Dünya bakliyat sektörünü çok yakından izleyen Mahmut Arslan, sektörün en önemli isimlerinden biri. Mahmut Arslan uzun yıllar Dünya Bakliyat Konfederasyonu Başkan Yardımcılığı yaptı. Mersin'deki üretim tesislerinin yanı sıra, Kanada'da 6, Amerika'da 1 ve Avustralya'da 1 olmak üzere bakliyat üreten 8 fabrikası var. Mahmut Arslan'ı Kanada'ya, Amerika'ya sürükleyen orada fabrika kurmaya iten nedenleri iyi analiz etmek gerekiyor. Türkiye'de yeterli miktarda bakliyat üretimi olsa, uygun fiyat avantajı ve istikrarlı bir piyasa olsa Mersin'den Kanada'ya gider miydi?
Mersin'de Mahmut Arslan'la konuşurken Türkiye ile Kanada'da mercimek üretimi ve ticaretinin nasıl yapıldığını şöyle anlattı: "Türkiye'de mercimeği römorkla alıyoruz. Çiftçi ürünü römorka yükleyip getiriyor, teslim ettiğinde parasını peşin alıyor. Kanada'da ise üreticilerle sözleşme yapıyoruz. Çok güçlü üretici örgütleri var. Bu üretici örgütleri ekim döneminden önce sanayicilerle toplantılar yaparak 'bu sene ne düşünüyorsunuz' diye sorar. Bir anlamda talebi belirler. Sonra çiftçiler ile sanayiciler arasında üretim sözleşmesi imzalanır. Sanayici üretici ile diyelim ki 5 bin ton ürün almak üzere sözleşme imzalar. Sözleşmeye göre, sanayici bu ürünün en az dörtte birini almak zorunda. Almazsa o sanayici üretici örgütleri tarafından kara listeye alınır. O bölgede veya ülkede bir daha ürün alması mümkün olmaz. Üretici örgütleri arasında çok iyi bir iletişim ağı var. Kara listeye girdiniz mi, bitersiniz.
Sözleşme sadece üreticiyi değil, sanayiciyi de koruyor. Üretici yaptığı sözleşmeye uygun hareket etmezse, fiyat yükseldi diye sanayiciye ürün vermezse, bu kez sanayici yasal olarak üreticinin elindeki tarlayı alacak kadar güce sahip. Oradaki sözleşmeli üretim hem sanayiciyi hem de üreticiyi koruyor."
Kanada'da üreticinin ürününü satamama derdi yok. Devlet tarafından ciddi destekler veriliyor. Ayrıca, ürününü teminat göstererek çok düşük faizle kredi alabiliyor.

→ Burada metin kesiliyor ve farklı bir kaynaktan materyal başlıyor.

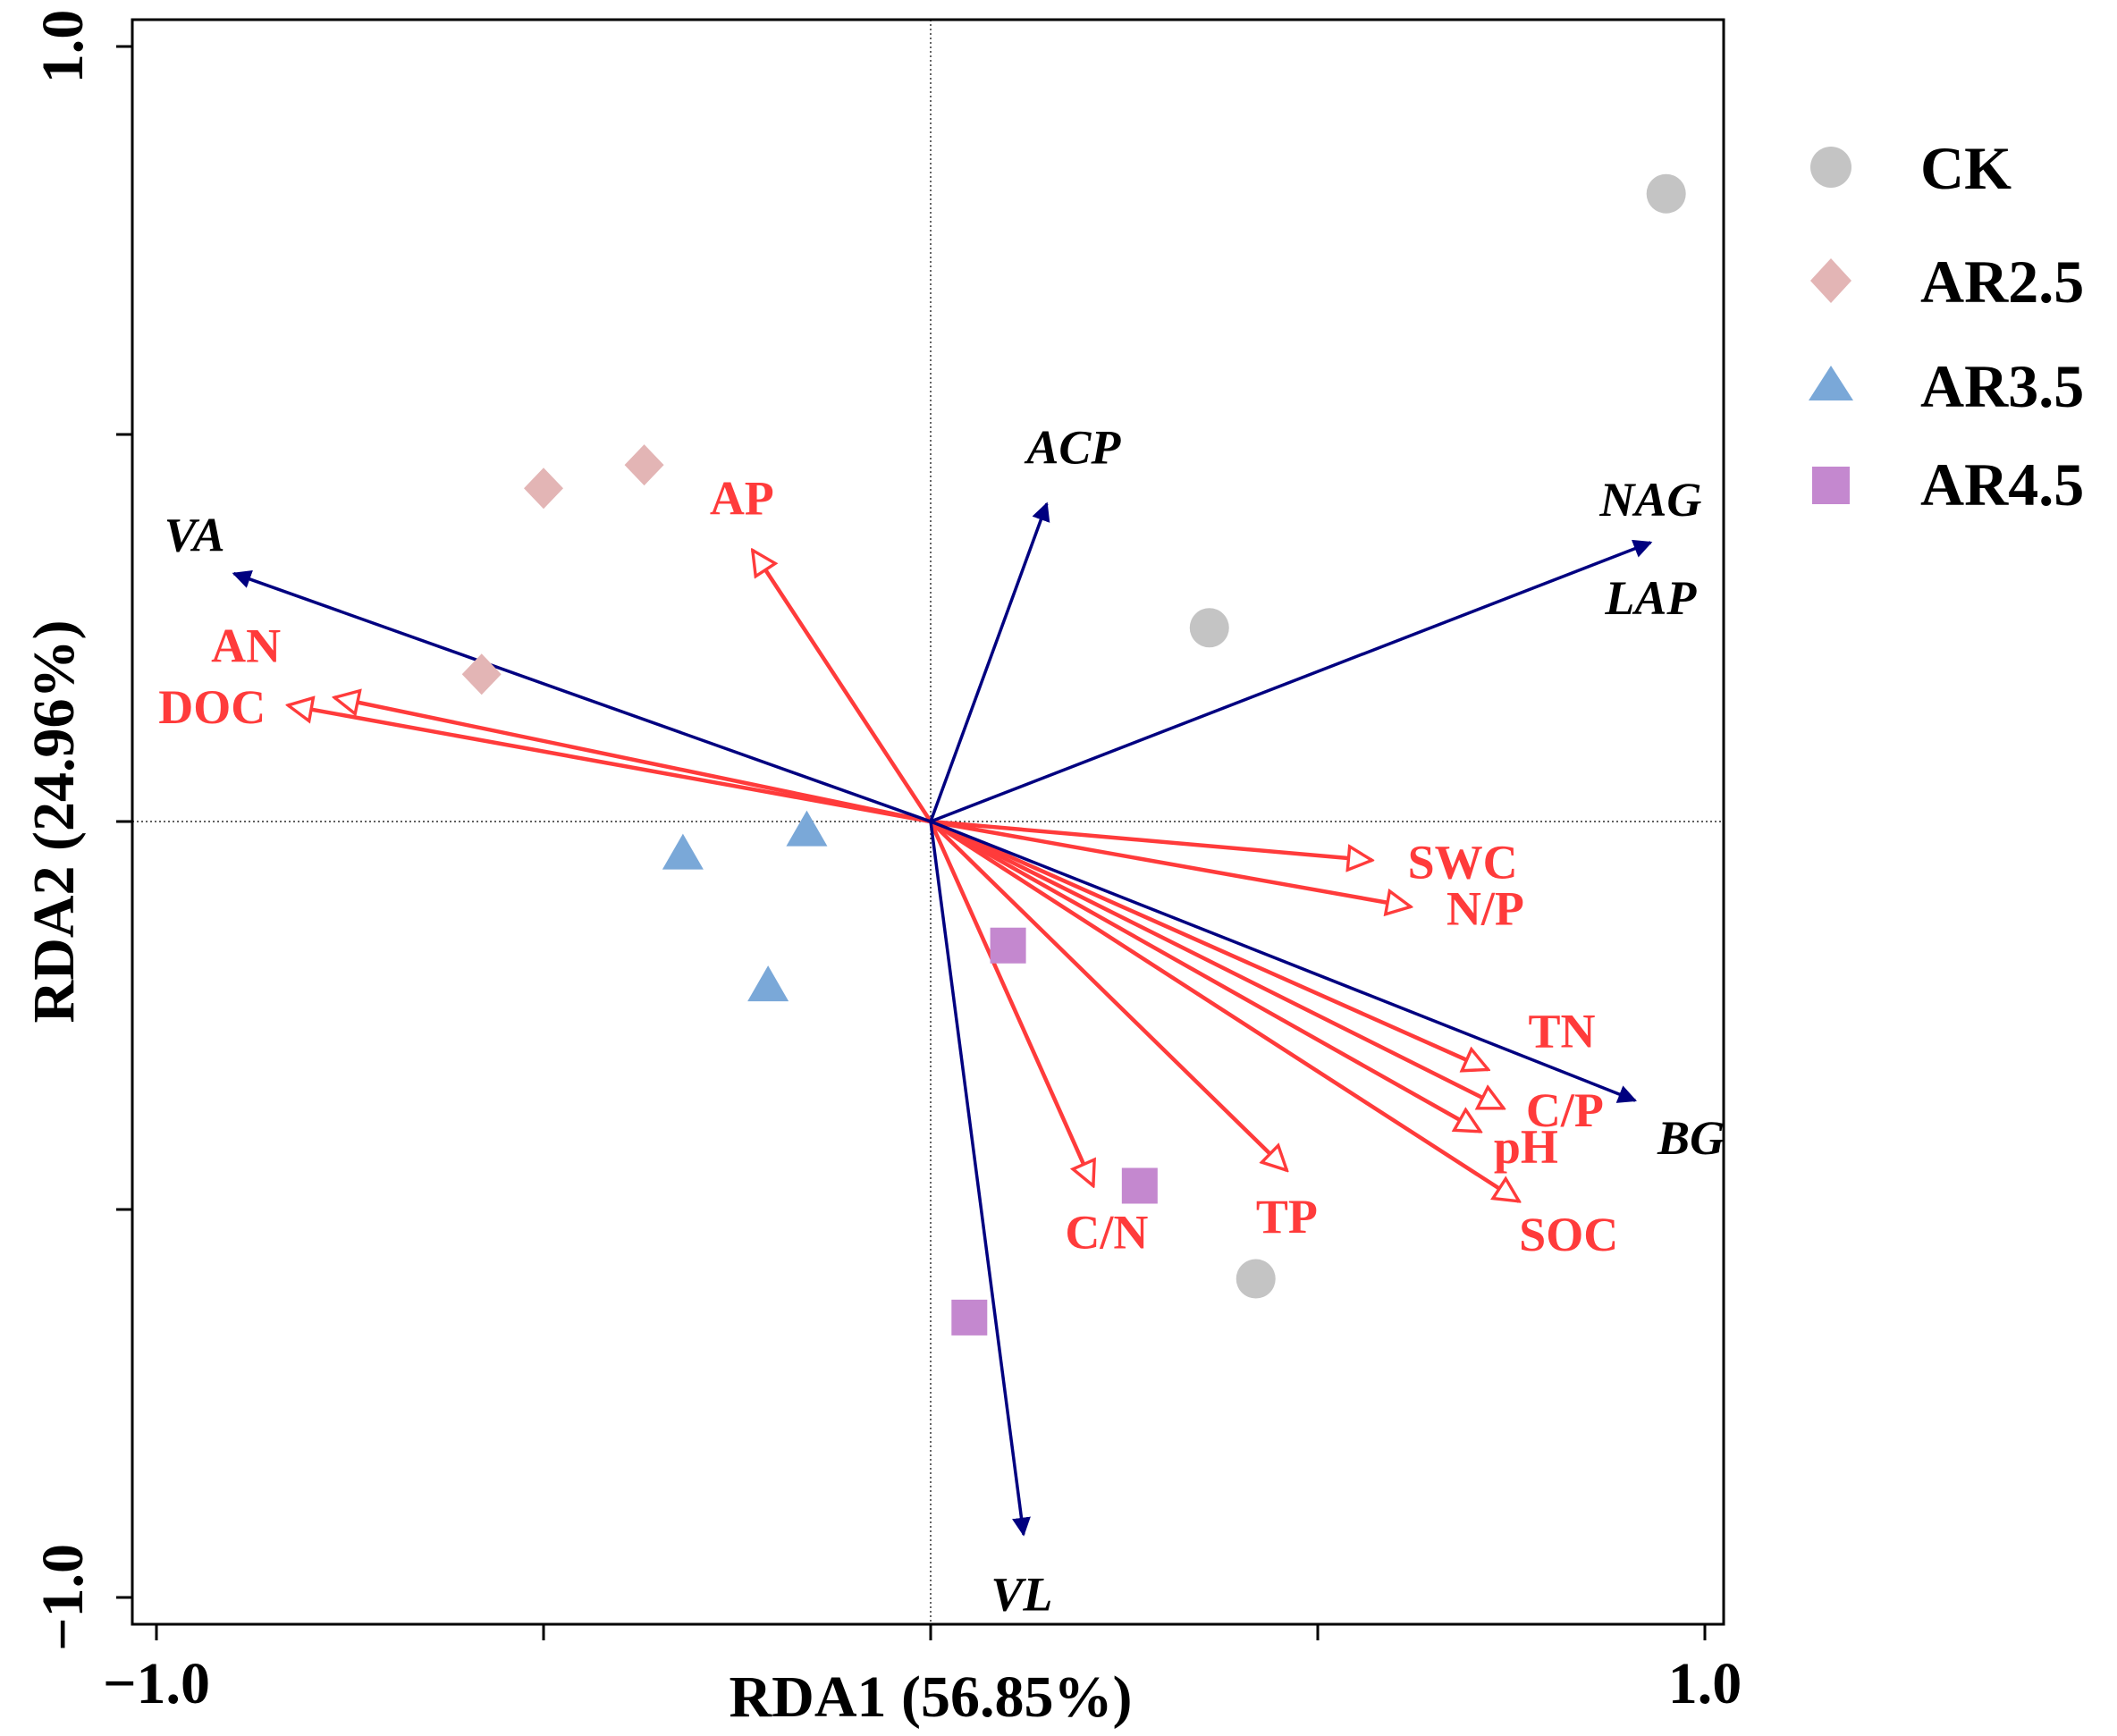  What do you see at coordinates (1966, 168) in the screenshot?
I see `legend-label-ck: CK` at bounding box center [1966, 168].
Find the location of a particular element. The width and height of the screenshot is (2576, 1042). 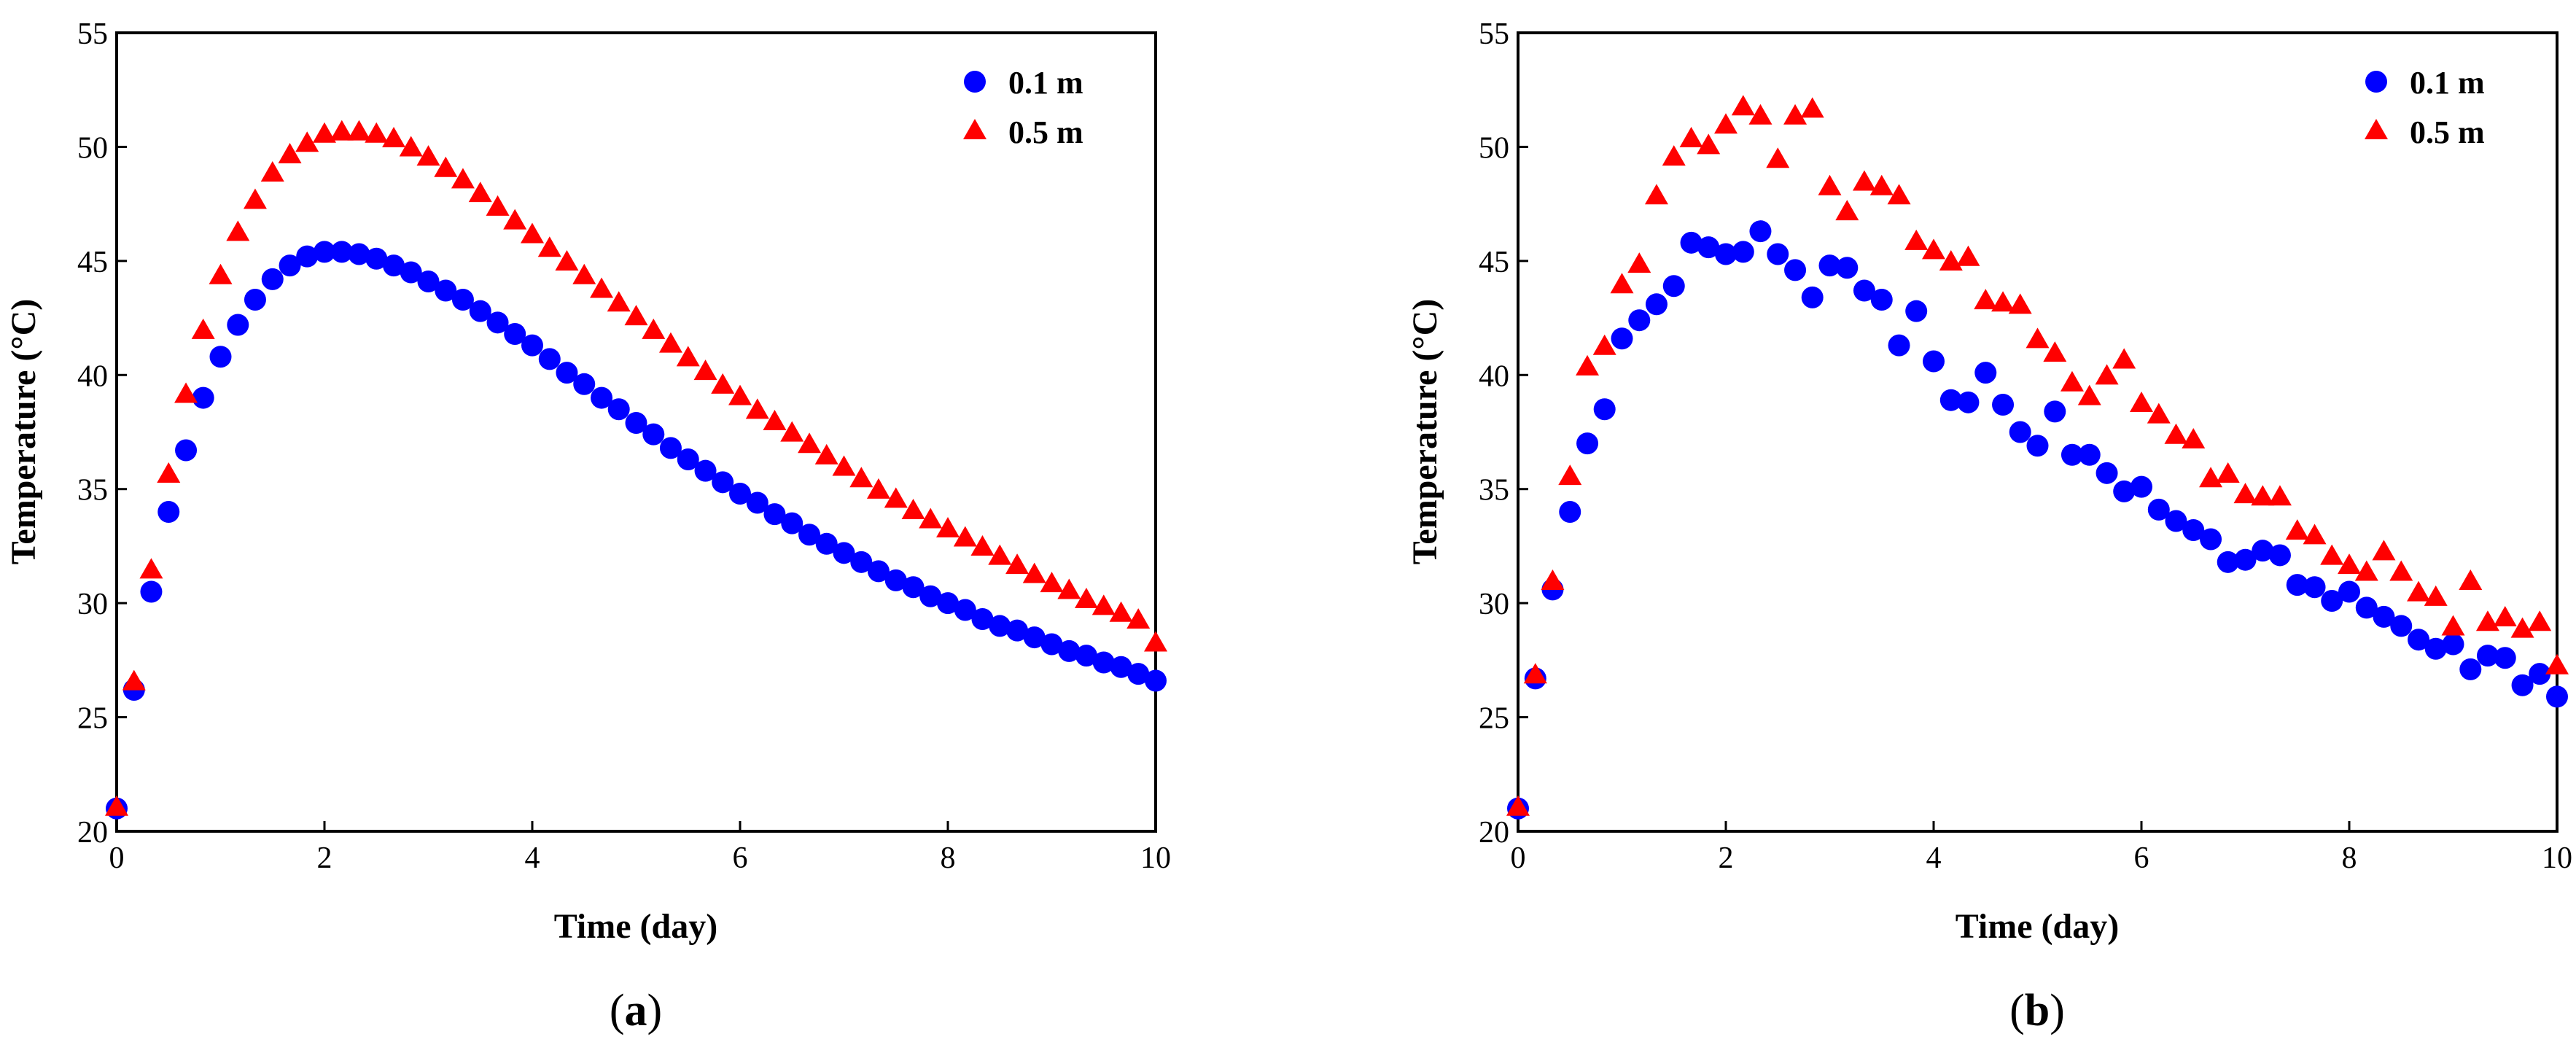

panel-a-legend-label-1: 0.5 m is located at coordinates (1046, 132).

Türkiye'de ise üretim hacmi çok küçük. Üretici birkaç römork satarak hem geçimini hem üretimi sürdürmek istiyor. Böyle olunca dünyadaki gelişmeleri, tüketim eğilimlerini takip etmesi çok zor.
Her ülkenin lezzet ve damak tadı farklı. Bakliyat talep ederken kendi damak tadına uygun türleri gözetiyor. Avrupalı tüketici konservede küçük taneli fasulyeyi tercih ediyor. İngiltere'nin her yıl 100 bin tonluk konservelik fasulyeye ihtiyacı var. İngilizler, piştiği zaman kabuk atmayan fasulye istiyor. Buna uygun üretim yaparsanız o pazarda yer alabilirsiniz. Ben, istediğim ürünü üretirim isteyen gelsin alsın dönemi geride kaldı. Pazardaki tüketici eğilimini izlemeden üretirseniz ürününüzü satamazsınız. Avrupa'ya ihracat yapacaksanız küçük taneli fasulye çeşidi üretmek zorundasınız.
Balkanlardaki tüketici iri boy ürünleri tercih ediyor. Ortadoğu ülkeleri daha orta boy ürün istiyor. Üretiminizi buna göre yönlendirmeniz gerekiyor.
Tüketici eğilimleri değişiyor. Bunları yakından izleyerek çeşit geliştirmeniz ve buna uygun üretim yapmanız lazım. Bu tarımın her alanında böyledir. Bunları yapamıyorsanız, bakanlığınızın adı ne olursa olsun tarımdan zenginlik üretemezsiniz. Tarlalarınız boş, çiftçileriniz aç kalır. Üretimi sürdüremez duruma düşer ve dışarıya mahkum olursunuz.